When I’m caught up in the planning of our escapes, four days doesn’t seem like
long enough, but after I’ve been gone only a few hours I worry whether my
youngest will be in tears at bedtime or my oldest will remember to feed the
cat. I worry about my four footed children also. What if their caretakers
forget to check the water trough? It’s hard to be gone from them.
As my kids get older it is getting easier to relax another
state away. But only a little. I know that my parents raised three kids of
their own – quite successfully, mind you, but that still doesn’t keep me from
worrying whether they’ll be overwhelmed by my children’s demands (the two and
four-footed dears).
I imagine that this condition of the worrying divided mind
became acute upon pregnancy. The quote about motherhood meaning that your heart
is now outside your body and walking around on its own is painfully true. And
it is not a fact that any pregnancy or parenting book can warn you about. It
strikes the moment you learn that you are becoming a parent. Sometimes it is a
suffocating notion and at other times you are just incredibly grateful that
these people have helped you discover places in your heart you never knew
existed.
That’s it. Parenting is a life-long condition. No escape.
Vacationing serves only to remind me of the invisible thread that tethers me to
my children.
One of my babies turned sixteen this week, adding an entire
new level of worry to my already overly divided mind.

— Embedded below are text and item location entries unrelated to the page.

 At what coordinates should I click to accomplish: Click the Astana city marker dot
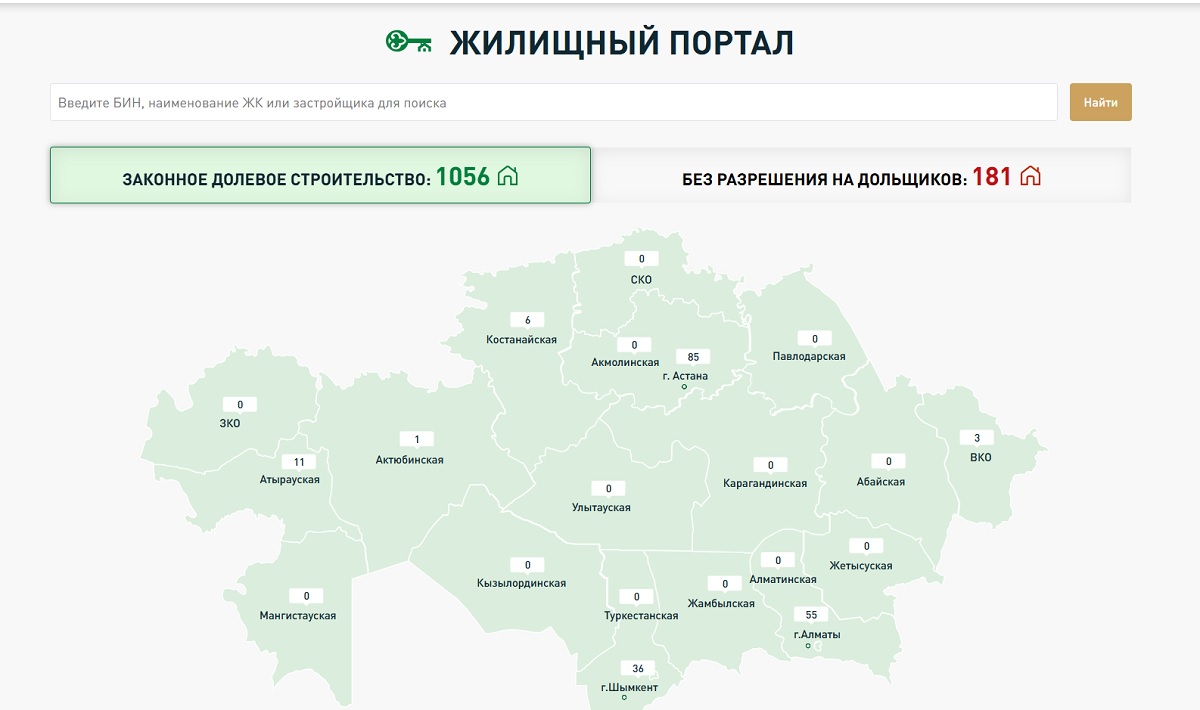(x=684, y=387)
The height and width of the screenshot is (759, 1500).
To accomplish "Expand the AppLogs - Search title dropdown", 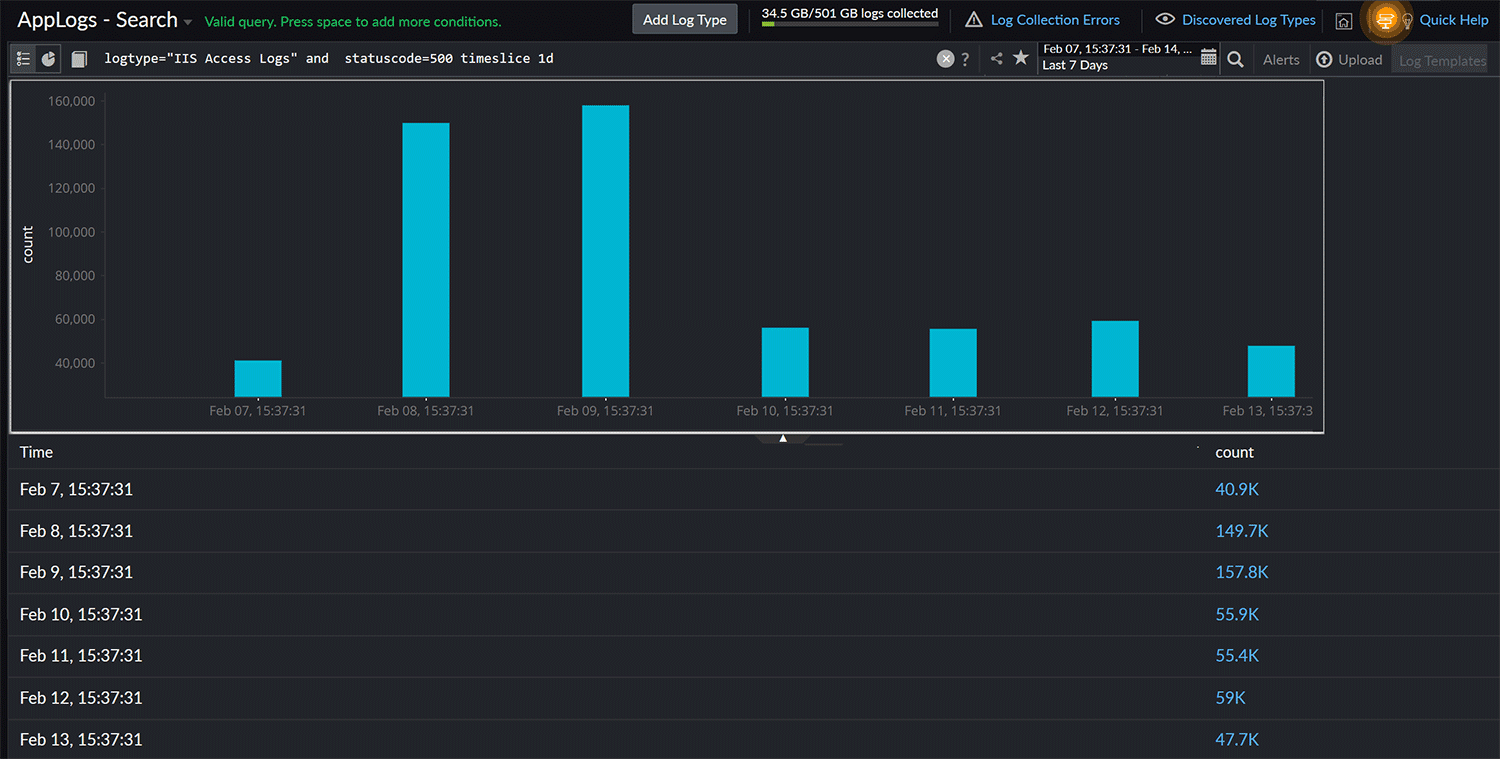I will [x=187, y=22].
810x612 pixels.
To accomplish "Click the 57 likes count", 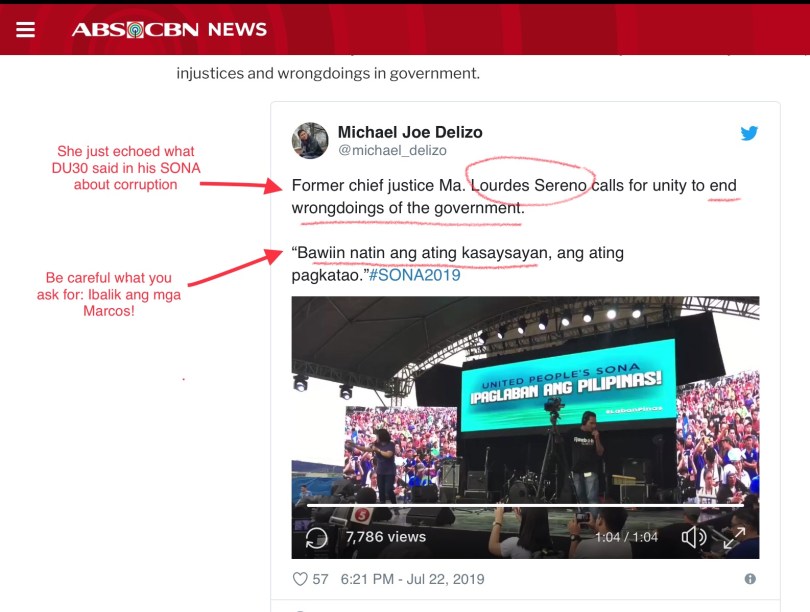I will 321,579.
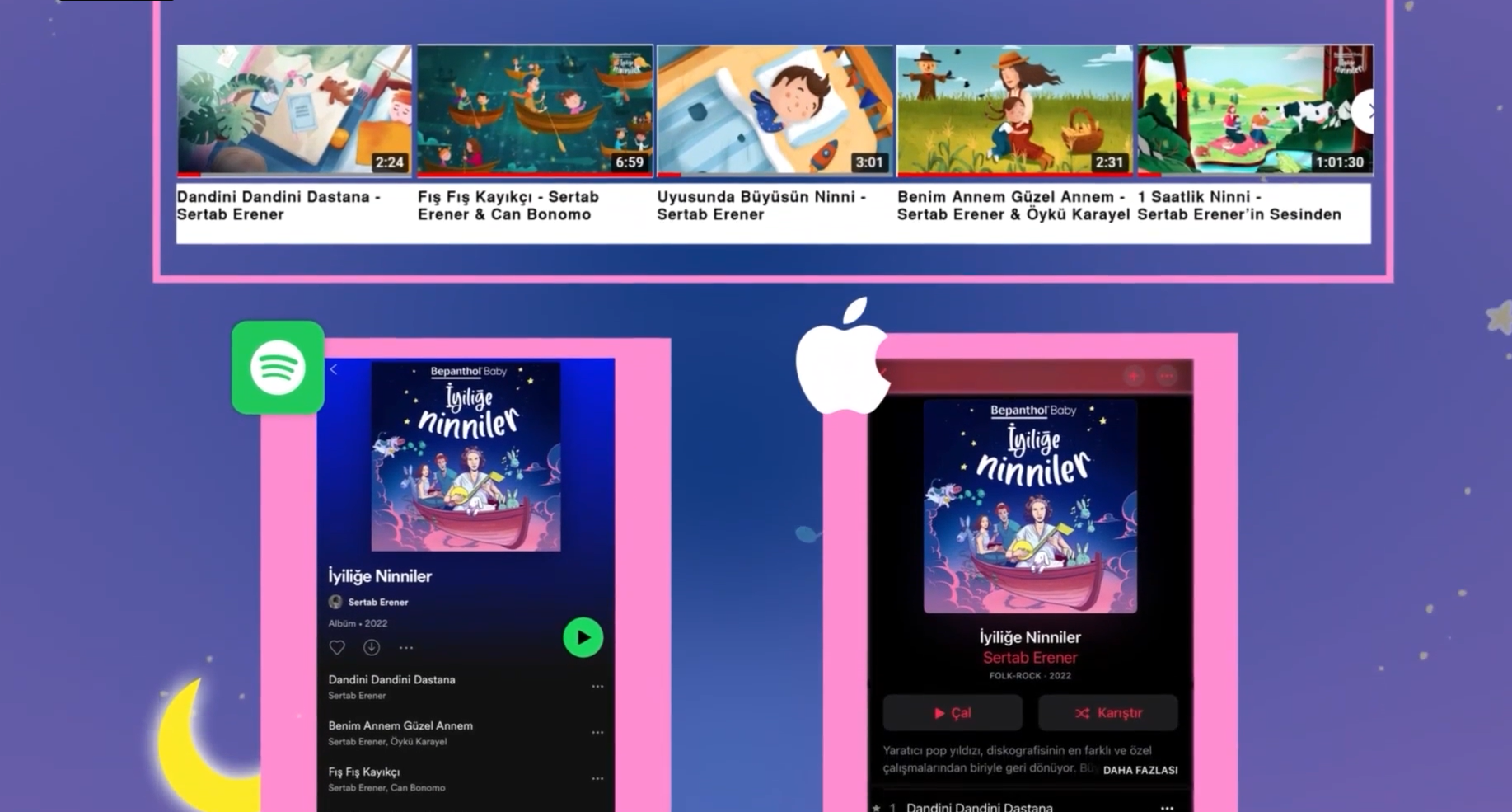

I suppose the real skill in parenting is letting go of these
worries. It’s trusting the universe with my most precious creations. It’s
knowing that I’m doing the best with what I know and so are they. Laying down
my worries is an act of faith. Parenting then is an affirmation that this world
is a good place. It’s underlining our trust in the world as a sacred and safe
place.
I let my babies go beyond my grasp and try to beat back the
worries to a manageable state. But worry will forever divide my mind, maybe
that’s why parents are so good at multi-tasking.